[[ Text excerpt, beginning ]]

Tuesday, December 16, 2014

Agon My Face

The Greeks, who seem to have an exciting word for as many things as American English does, have a simple, four-letter word for a contest or squabble, which may be internal or external, or both.  the word is agon, which you first learned as an English major, at about the time you were having many inner and outer squabbles with yourself.

Many of the books presented to you, often from the eighteenth century, but some from times before what is now called CE, Common Era, when September had thirty days; so did April, June, and November, were of a rambling nature, called picaresque.  

To remind you of some of these, let's look at the mischievous and bawdy ramble, The Golden Ass,  composed by one Lucius Appuleus, who lived more or less from 123 until 170.  But let us not forget Lawrence Sterne's Tristram Shandy, Tobias Smollet's Humphrey Clinker, and Peregrine Pickle.  Nor should you fail to mention Samuel Richardson's Pamela, or Henry Fielding's Tom Jones, among the unforgettable genera.

All of these were episodic romps, some, such as Humphrey Clinker, built around a journey ( who could forget that most epic journey from the Tabard Inn, located in beautiful downtown London,to the Canterbury Cathedral?), others elopements or a series of episodes, many of which, on consideration, could have been cut from the narrative without material damage to it.  

Although you'd been raised on more plot-driven stories, these picaresque novels captured your undying admiration, causing you at the same time to wish to emulate them with your own more modernized versions of adventures, some built on nothing more dramatic than a group of individuals standing in a long line to purchase tickets to some performance.  

From about age sixteen until your mid-twenties, your typical manuscript was a thirty-to-forty-page outing, introducing characters who sometimes were more distinguished by their desire to get off their pages and back to some activity that defined them.

[[ Text excerpt, end ]]

Work request A ▸ Please condense the paragraph of the blog post that begins "Although you'd been raised" into a shorter version that keeps its main facts.
Work request B ▸ Retype the blog post word for word between "All of these" and "to some performance.", inclusive.

[[ Listed records, beginning ]]

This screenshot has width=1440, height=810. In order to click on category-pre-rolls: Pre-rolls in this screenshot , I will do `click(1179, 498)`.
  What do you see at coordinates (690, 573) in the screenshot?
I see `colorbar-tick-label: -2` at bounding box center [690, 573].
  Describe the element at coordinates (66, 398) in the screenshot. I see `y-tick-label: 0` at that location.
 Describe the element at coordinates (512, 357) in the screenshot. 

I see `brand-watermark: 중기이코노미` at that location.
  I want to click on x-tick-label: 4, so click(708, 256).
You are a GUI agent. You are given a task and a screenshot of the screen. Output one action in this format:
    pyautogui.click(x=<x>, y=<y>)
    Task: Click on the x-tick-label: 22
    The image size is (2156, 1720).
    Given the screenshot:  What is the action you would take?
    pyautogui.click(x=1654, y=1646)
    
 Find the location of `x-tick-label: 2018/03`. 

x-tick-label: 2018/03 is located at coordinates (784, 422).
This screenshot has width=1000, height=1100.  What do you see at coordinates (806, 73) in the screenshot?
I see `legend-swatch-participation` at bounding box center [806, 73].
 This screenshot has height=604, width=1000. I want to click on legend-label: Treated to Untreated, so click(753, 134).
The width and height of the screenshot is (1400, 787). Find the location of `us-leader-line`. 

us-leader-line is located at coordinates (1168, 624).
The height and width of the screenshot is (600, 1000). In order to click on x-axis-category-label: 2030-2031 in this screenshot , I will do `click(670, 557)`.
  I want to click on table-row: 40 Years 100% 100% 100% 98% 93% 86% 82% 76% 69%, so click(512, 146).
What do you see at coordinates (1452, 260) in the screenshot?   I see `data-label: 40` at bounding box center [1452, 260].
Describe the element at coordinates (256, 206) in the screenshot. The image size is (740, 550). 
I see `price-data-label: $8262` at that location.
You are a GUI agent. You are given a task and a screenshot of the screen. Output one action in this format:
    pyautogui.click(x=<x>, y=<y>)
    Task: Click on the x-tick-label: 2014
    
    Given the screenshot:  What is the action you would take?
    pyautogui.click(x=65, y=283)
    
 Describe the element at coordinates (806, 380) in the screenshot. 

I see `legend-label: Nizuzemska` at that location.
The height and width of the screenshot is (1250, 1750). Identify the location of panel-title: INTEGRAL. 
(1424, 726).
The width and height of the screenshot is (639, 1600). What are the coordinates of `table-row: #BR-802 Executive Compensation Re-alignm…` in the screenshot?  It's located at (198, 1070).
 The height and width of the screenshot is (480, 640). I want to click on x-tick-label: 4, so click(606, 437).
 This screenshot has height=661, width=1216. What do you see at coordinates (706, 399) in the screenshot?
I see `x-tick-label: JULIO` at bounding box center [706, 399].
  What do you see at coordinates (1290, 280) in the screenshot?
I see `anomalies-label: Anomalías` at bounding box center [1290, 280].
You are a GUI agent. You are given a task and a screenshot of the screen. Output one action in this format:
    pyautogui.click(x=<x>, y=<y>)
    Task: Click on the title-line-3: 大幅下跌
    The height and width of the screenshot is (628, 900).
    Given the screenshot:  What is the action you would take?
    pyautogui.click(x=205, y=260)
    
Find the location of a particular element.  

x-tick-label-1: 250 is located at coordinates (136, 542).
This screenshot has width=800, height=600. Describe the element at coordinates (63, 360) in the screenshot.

[[ Listed records, end ]]

Solution A ▸ Though raised on more plot-driven stories, you came to admire these picaresque novels deeply and wanted to write your own modernized adventures, some built on nothing more dramatic than a group of people standing in a long line to buy tickets to a performance.

Solution B ▸
All of these were episodic romps, some, such as Humphrey Clinker, built around a journey ( who could forget that most epic journey from the Tabard Inn, located in beautiful downtown London,to the Canterbury Cathedral?), others elopements or a series of episodes, many of which, on consideration, could have been cut from the narrative without material damage to it.  

Although you'd been raised on more plot-driven stories, these picaresque novels captured your undying admiration, causing you at the same time to wish to emulate them with your own more modernized versions of adventures, some built on nothing more dramatic than a group of individuals standing in a long line to purchase tickets to some performance.